Wenn der Krieg vorbei ist, dann wird, nein muss die Ukraine der Europäischen Union beitreten, meint Igor. „Etwa anderes ist für mich eigentlich nicht vorstellbar. Wir haben uns schon lange europäisch verstanden“. sagt er. Mit seiner Frau Tamara hat er Spanien, Griechenland, Tschechien und Ungarn bereist. Und Charkiw selbst ist Dank der Universität eine internationale Stadt geworden. Bei einem möglichen Beitritt zur NATO sind sich die beiden Ukrainer nicht so sicher. Das sei eine schwierige, politische Frage, die sich nicht einfach beantworten ließe. Wichtig sei jetzt erst einmal, dass die Waffen schweigen. Frieden, dass ist es, was das Land jetzt braucht.

Vieles liegt im Ungewissen für die kleine Familie, aber in Bleicherode wurde man mit offenen Armen empfangen.

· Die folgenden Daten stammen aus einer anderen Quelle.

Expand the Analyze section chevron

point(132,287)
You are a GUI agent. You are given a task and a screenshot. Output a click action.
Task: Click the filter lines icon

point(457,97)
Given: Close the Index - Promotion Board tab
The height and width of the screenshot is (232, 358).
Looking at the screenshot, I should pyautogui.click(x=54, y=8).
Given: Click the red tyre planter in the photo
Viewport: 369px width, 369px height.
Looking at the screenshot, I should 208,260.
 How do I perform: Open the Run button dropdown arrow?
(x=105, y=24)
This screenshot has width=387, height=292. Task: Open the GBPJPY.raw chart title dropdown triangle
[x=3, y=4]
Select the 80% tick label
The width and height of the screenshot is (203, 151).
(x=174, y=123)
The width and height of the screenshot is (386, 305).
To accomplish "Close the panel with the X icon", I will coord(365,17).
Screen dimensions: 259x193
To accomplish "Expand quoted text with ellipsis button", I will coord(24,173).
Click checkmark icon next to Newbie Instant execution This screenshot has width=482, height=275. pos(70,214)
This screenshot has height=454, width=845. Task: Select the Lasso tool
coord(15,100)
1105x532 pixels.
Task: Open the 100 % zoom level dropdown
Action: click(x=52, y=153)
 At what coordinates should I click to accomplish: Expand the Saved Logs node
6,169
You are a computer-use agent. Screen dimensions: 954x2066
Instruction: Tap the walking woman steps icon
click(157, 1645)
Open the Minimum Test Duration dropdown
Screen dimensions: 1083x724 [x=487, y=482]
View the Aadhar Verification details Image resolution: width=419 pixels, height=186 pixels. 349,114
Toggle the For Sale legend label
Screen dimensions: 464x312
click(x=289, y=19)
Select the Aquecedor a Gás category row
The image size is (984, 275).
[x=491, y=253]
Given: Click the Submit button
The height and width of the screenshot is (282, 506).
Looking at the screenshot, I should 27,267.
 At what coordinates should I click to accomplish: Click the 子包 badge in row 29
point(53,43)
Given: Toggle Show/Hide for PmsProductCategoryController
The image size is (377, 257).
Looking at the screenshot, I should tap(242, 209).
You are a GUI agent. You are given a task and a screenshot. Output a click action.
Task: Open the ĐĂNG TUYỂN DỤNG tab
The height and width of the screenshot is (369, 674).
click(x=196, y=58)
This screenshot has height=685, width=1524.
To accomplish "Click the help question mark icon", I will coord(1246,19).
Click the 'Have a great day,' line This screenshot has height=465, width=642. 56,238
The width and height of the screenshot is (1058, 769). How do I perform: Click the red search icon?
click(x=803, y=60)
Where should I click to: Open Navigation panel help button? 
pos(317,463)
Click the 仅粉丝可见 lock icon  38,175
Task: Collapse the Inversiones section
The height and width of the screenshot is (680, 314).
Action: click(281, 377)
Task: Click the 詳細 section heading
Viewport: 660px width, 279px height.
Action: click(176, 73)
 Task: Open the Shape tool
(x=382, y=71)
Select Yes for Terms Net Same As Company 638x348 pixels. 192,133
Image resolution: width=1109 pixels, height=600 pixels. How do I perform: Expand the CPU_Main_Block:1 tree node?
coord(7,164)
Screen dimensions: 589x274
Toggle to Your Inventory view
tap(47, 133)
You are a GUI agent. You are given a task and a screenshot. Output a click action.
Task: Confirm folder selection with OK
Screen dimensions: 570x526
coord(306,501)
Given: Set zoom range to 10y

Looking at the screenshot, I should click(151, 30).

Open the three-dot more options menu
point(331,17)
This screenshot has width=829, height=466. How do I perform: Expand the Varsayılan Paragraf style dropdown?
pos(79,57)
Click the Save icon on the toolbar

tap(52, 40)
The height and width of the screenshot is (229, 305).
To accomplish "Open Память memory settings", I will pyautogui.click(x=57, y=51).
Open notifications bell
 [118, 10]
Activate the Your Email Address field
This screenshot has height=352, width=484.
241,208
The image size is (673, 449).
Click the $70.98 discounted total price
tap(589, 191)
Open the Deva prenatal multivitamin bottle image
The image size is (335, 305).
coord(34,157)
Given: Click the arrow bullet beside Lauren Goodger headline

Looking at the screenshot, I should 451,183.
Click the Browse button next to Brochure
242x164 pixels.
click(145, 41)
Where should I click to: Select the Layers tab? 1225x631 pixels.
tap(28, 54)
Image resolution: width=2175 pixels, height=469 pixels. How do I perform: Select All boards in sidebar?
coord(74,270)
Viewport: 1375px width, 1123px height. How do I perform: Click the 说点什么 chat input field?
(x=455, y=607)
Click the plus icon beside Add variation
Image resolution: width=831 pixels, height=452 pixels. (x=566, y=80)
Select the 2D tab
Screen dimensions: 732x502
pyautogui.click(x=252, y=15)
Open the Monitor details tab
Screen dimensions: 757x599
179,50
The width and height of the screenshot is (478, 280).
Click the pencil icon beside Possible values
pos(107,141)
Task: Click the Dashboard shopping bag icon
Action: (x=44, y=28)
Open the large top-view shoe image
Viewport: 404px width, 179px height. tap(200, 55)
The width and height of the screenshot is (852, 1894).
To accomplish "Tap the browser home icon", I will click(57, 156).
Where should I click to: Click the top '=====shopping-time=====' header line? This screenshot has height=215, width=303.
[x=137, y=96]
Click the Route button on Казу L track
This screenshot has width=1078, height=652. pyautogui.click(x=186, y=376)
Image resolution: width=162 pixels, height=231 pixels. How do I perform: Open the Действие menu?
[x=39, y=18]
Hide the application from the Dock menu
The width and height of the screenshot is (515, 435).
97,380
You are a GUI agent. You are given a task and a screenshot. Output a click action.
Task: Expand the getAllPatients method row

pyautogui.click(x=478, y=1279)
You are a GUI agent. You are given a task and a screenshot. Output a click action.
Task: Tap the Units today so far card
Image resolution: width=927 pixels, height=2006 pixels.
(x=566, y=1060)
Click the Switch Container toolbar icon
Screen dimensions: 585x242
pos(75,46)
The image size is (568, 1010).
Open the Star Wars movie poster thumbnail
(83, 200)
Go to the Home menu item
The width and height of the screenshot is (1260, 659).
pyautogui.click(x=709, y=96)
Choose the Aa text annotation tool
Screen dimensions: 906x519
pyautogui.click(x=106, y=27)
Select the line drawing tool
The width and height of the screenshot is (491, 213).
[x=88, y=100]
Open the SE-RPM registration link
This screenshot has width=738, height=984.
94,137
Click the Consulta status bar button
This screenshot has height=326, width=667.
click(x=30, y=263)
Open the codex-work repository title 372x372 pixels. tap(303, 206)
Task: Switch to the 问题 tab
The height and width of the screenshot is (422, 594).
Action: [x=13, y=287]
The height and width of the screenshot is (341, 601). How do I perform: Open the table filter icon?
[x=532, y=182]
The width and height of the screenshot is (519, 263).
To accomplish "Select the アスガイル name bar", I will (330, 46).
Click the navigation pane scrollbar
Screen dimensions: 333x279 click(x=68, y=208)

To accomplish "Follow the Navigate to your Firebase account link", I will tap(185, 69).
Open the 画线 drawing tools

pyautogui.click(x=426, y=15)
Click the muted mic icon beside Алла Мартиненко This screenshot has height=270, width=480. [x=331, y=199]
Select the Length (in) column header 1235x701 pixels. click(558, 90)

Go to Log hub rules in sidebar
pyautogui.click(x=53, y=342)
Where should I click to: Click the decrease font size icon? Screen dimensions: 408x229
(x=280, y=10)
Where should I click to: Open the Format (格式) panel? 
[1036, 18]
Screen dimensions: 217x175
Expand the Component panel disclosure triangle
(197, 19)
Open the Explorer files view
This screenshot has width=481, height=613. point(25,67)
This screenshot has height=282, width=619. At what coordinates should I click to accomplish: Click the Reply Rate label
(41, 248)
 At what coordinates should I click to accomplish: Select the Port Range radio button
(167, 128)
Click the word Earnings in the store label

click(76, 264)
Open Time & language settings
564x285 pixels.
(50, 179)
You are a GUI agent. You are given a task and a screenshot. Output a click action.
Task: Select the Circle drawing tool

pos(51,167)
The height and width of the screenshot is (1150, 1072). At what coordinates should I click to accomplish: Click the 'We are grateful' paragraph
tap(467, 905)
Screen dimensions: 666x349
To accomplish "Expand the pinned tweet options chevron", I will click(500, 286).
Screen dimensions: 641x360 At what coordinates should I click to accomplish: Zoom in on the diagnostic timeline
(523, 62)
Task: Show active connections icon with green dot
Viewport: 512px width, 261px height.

Die Kommunikation ist schwierig, Elena und Igor sprechen fließend Russisch, und verstehen ein wenig Englisch, Deutsch lernen sie gerade. Aber im 21. Jahrhundert kann die Sprachbarriere durch Technik etwas leichter genommen werden und mit dem Handy hat man den Übersetzer immer in der Tasche. Die Lage ist nicht leicht, aber man ist in Sicherheit. Morgen will man mit dem Zug nach Nordhausen fahren, sich die Stadt ansehen und ein bisschen spazieren gehen. Das zumindest, habe eine Ahnung von Normalität.